Meuthen weg – Ruck nach rechts? Mit dem Parteiaustritt des bisherigen AfD-Parteichefs Jörg Meuthen verschwand vergangene Woche das Aushängeschild des neoliberal-konservativen Parteiflügels von der politischen Bühne. Ohne ihr bürgerliches Feigenblatt droht der AfD bundesweit ein weiterer Rechtsruck, warnen zahlreiche Sozialwissenschaftler:innen. Das Personal des formal aufgelösten „Flügels“, die nationalistisch-völkische Strömung der Partei um Björn Höcke und Alexander Gauland, das den Holocaust bagatellisiert und offen gegen Flüchtlinge hetzt, könnte nun endgültig die Macht in der Partei übernehmen. Andere Parteikenner:innen kommen zu der Einschätzung, das sei trotz Meuthen schon längst geschehen.
Dirk Nockemann: Hamburgs AfD eine geschlossene Einheit.
Und in Hamburg? „Ungeachtet dieses Rücktritts setzt die Hamburger AfD unbeirrt und kämpferisch ihren überzeugenden bürgerlich-konservativen Kurs fort“, inszeniert Fraktionschef Dirk Nockemann die Elb-AfD weiterhin als geschlossene Einheit. Das Hamburger Bündnis gegen Rechts kommt da zu einer grundlegend anderen Einschätzung. Nockemann und sein Stellvertreter Alexander Wolf hätten Meuthen lange als „Feigenblatt für ihre Strategie der Selbstverharmlosung“ benutzt. Nach dessen Rückzug werde sich auch die Hamburger AfD „weiter nach Rechtsaußen bewegen“.
Denn auch in Hamburg gibt es genügend Parteimitglieder, die der völkisch-nationalistischen Parteiströmung nahestehen. Etwa 40 solcher Personen machte der Hamburger Verfassungsschutz in seinem Jahresbericht 2020 aus, musste aber nach einem Gerichtsurteil ergänzend anmerken, dass die AfD diese hohe Zahl energisch bestreitet. Noch 2019 hatte Nockemann selbst betont: Fünf bis zehn Prozent der damals 620 Hamburger Parteimitglieder – also gut 30 bis 60 – hätten Sympathien für Höcke und den Flügel. Dabei sind Wolf und Nockemann selbst weit von der bürgerlichen Mitte entfernt: Nockemann brachte es als führender Kopf der Partei des Rechtspopulisten Ronald Schill 2003 bis zum Hamburger Innensenator, Wolf gehörte lange den ultrarechten Republikanern an und gab ein Liederbuch mit völkischen Texten heraus.

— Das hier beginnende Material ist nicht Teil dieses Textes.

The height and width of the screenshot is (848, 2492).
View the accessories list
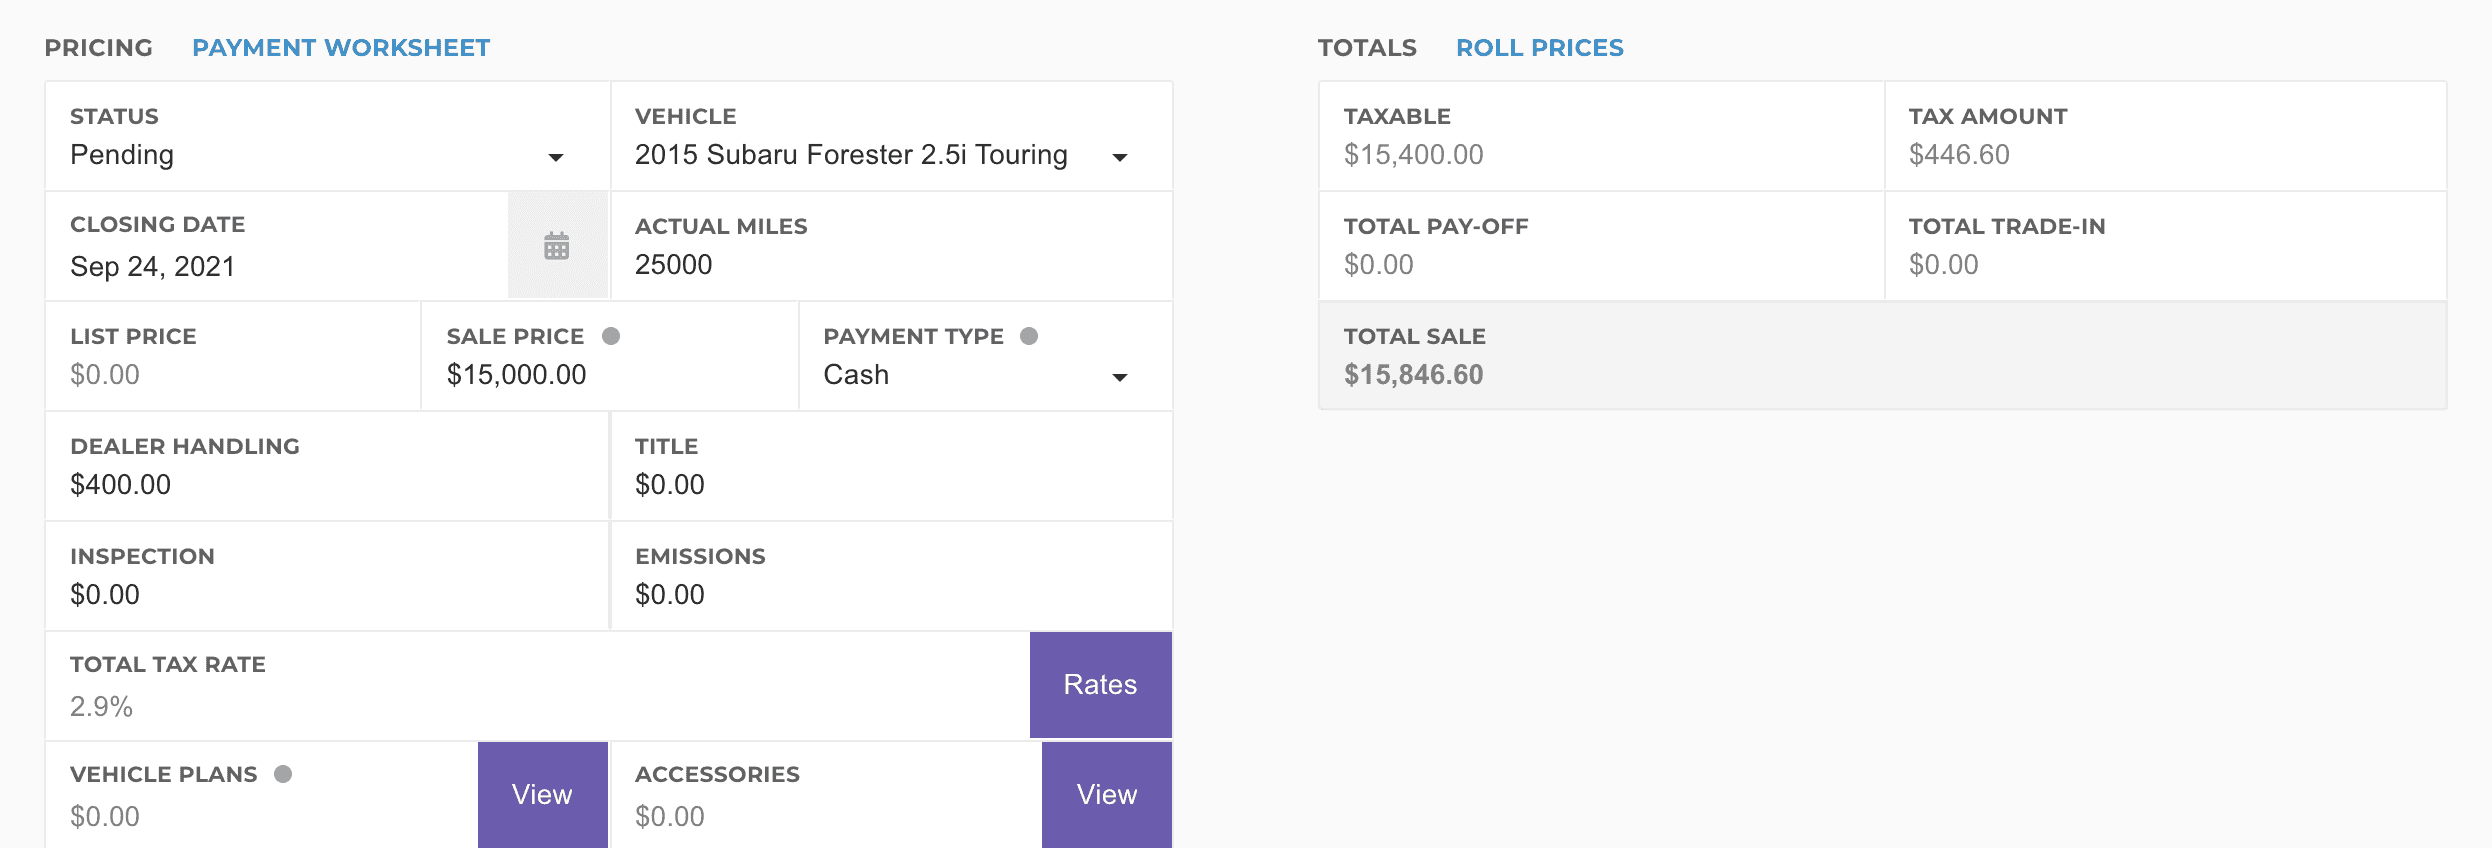(x=1106, y=795)
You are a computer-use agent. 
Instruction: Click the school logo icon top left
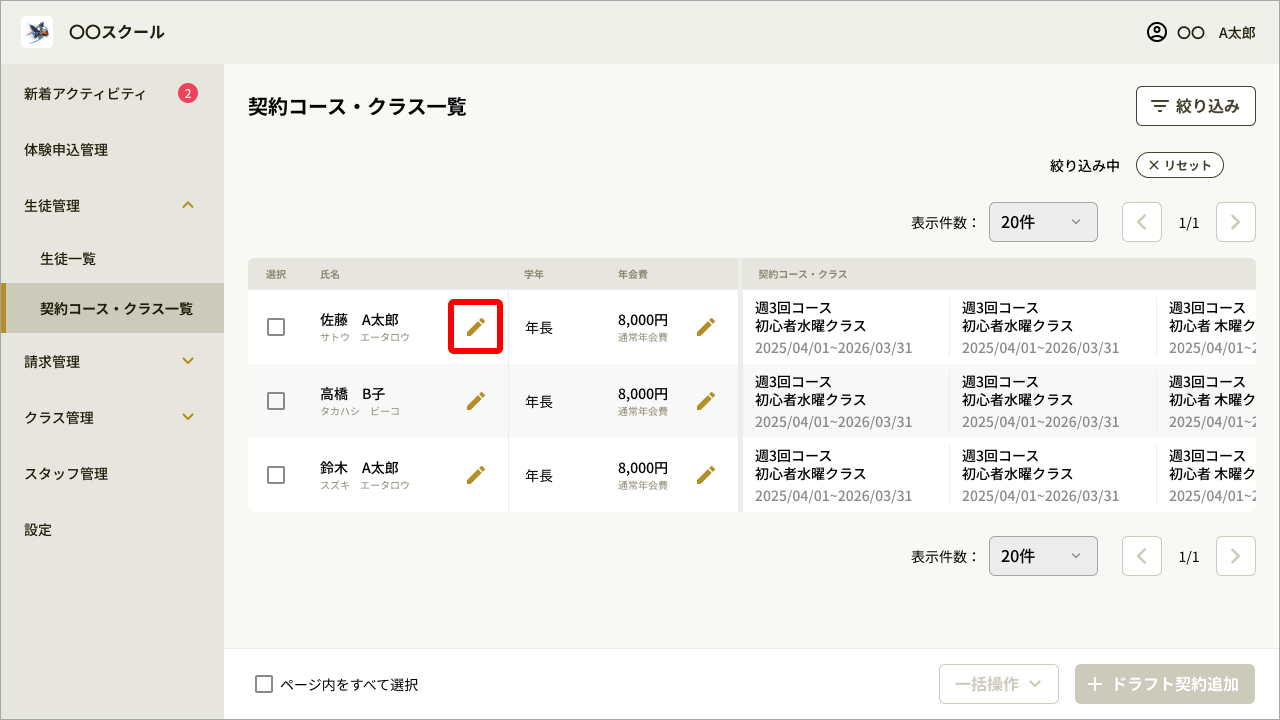pyautogui.click(x=36, y=31)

Bekannteste Anhänger:innen der völkisch nationalistischen Strömung in der Hamburger AfD sind die Bürgerschaftsabgeordnete Olga Petersen und Nicole Jordan, Bezirksabgeordnete in Hamburg Mitte, die sich selbst als „dem Flügel sehr nah“ bezeichnet. Der Autor Andreas Speit, einer der besten Kenner der rechten Szene, recherchierte im vergangenen Jahr, dass das Duo zusammen mit einigen Mitstreiter:innen einen Putsch gegen die Parteiführung geplant haben soll, der dann aber im Sande verlief. Auch gute Kontakte einzelner Hamburger AfD-Fraktionsmitarbeiter zur vom Verfassungsschutz beobachteten rechtsextremistischen Identitären Bewegung waren in der Vergangenheit immer wieder Thema in den Medien, nicht aber in Partei. „Die AfD-Fraktion schweigt, anders als früher, zu rechten Umtrieben im Landesverband“, kommentiert da das Bündnis gegen Rechts.

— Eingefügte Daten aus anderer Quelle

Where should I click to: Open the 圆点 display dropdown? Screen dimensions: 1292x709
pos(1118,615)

„Es gibt im Moment keinen Anlass, die innerparteiliche Machtfrage in Hamburg zu stellen“, erklärt Andreas Speit, und weist darauf hin, dass weder innerparteiliche Personalentscheidungen noch Parlamentswahlen in nächster Zeit anständen, es also nichts zu verteilen gebe. So kann Nockemanns „Weiter so“ noch eine Zeitlang funktionieren. Anders als Meuthen würden er und Wolf die Umtriebe der Rechtsextremisten „nicht zum Thema machen und den Konflikt auch nicht offen austragen, so dass es eine friedliche Koexistenz“ der AfD-Strömungen in Hamburg gäbe. „Das heißt nicht, dass die rechten Strömungen nicht auf eine Gelegenheit lauern, mehr Macht an sich zu reißen“, betont Speit.

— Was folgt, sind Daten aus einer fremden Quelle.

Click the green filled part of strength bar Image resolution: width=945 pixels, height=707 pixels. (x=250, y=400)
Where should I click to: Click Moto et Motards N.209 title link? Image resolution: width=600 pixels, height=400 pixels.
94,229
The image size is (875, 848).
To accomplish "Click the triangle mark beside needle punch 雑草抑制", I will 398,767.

Denn Nockemann und Wolf geraten innerparteilich auch bundesweit mit ihrer Strategie immer mehr unter Druck, Spätestens seit der Hamburger AfD-Landesverband bei den Bundestagswahlen im vergangenen Herbst auf exakt 5 Prozent absackte und damit das mit Abstand schlechteste Wahlergebnis aller 16 AfD-Landesverbände erzielte, hagelt es massive Kritik der Ost-Verbände der AfD am moderaten Hamburger Kurs, die auch von den Hamburger Flügel-Anhänger:innen aufgegriffen wird. Doch von all dem wollen Nockemann und Wolf nichts wissen.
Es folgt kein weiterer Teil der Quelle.